Using pip works very similarly to Python; provided the Anaconda module is loaded and your Conda environment is activated, then pip will automatically install into your Conda environment and not try to install at the system level.

For more detail on using Python with Supercomputing Wales, see the training on High Performance Python.

How to install other software yourself

For Perl modules and R packages, we encourage you to set up directories in your home and/or lab folders for installing your own copies locally. Instructions on how to install these are available from the How To pages on the Supercomputing Wales portal.

Requesting additional software

If software you need is not installed, we encourage you to do local installs in your home or project shared directory for bleeding-edge releases, software you are testing, or software used only by your project. For programs that are commonly used by your domain, field, or department, please submit a software install request. Note that due to demand and the complex nature of software installs, it may take a while for us to complete these requests.
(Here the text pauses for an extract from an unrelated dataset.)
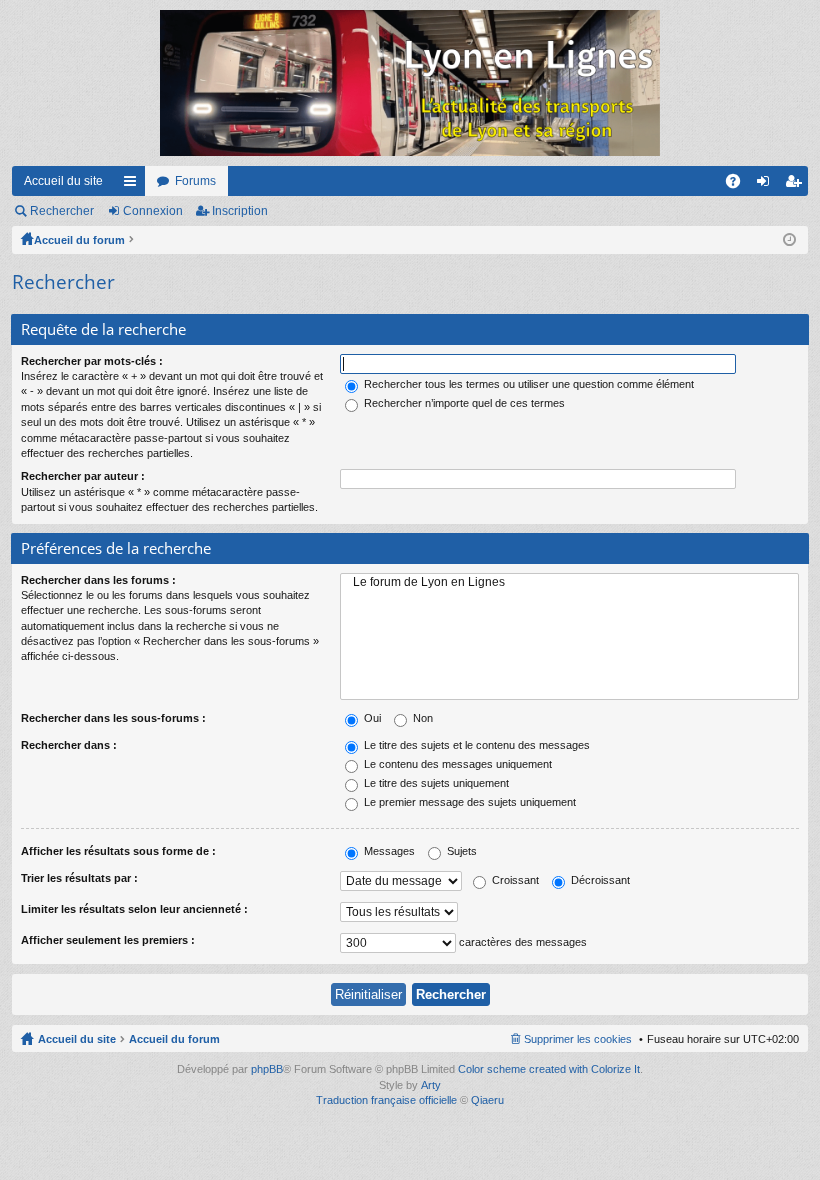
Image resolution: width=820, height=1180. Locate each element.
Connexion (153, 211)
Commercial software will require the appropriate licenses.

Exercises

Running a Python script

  1. Create a new file using nano and call it plot.py. Give it the following contents:
    import matplotlib as mpl
    mpl.use('Agg') #set the backend to Agg to make a png file instead of displaying on screen
    import matplotlib.pyplot as plt
    plt.plot(range(10))
    plt.savefig('temp.png')
    
  2. Create a new job submission script called plot.sh containing the following:
    #!/bin/bash --login
    ###
    # job name
    #SBATCH --job-name=plotgraph
    # job stdout file
    #SBATCH --output=plotgraph.out.%J
    # job stderr file
    #SBATCH --error=plotgraph.err.%J
    # maximum job time in D-HH:MM
    #SBATCH --time=0-00:01
    # number of tasks you are requesting
    #SBATCH --ntasks=1
    # memory per process in MB
    #SBATCH --mem=2
    # number of nodes needed
    #SBATCH --nodes=1
    # specify our current project
    # change this for your own work
    #SBATCH --account=scwXXXX
    # specify the reservation we have for the training workshop
    # remove this for your own work
    # replace XX with the code provided by your instructor
    #SBATCH --reservation=scwXXXX_YY
    ###
    module load anaconda/2019.03
    source activate scw_test
    python3 plot.py
    
  3. Run the job with sbatch plot.sh. Did the job complete successfully? Are there any errors in the error file?
  4. Fix the cause of the errors by adjusting (or removing) the appropriate parameter.
  5. Copy back the resulting file, temp.png using SCP or SFTP and view it on your computer.
  6. Add the following lines to the Python script (between the plt.plot line and the plt.savefig line) to make it embed the job ID into the title of the image:
    import os
    jobid = str(os.environ.get('SLURM_JOBID'))
    plt.title(f'Job id {jobid}')
    

    Run the job again and look at the output image. Try using some of the other Slurm environment variables from this list, too.

Solution

  1. You will get errors about the amount of memory being used. These might show up as a segmentation fault rather than a memory error. For some reason this script can be very slow to run sometimes, so increasing the timeout can help too—only do this if you are getting timeout errors. Around 50MB of memory and 5 minutes should be enough.
  2. Your Python code should now read:
import matplotlib as mpl
mpl.use('Agg') #set the backend to Agg to make a png file instead of displaying on screen
import os
import matplotlib.pyplot as plt
plt.plot(range(10))
jobid=str(os.environ.get('SLURM_JOBID'))
plt.title(f'Job id {jobid}')
plt.savefig('temp.png')

Key Points

  • A lot of software is only available by loading extra modules. This helps prevent problems where two packages are incompatible.

  • Python 3 is one such package.

  • If you want to install pip packages use the --user option to store the packages in your home directory.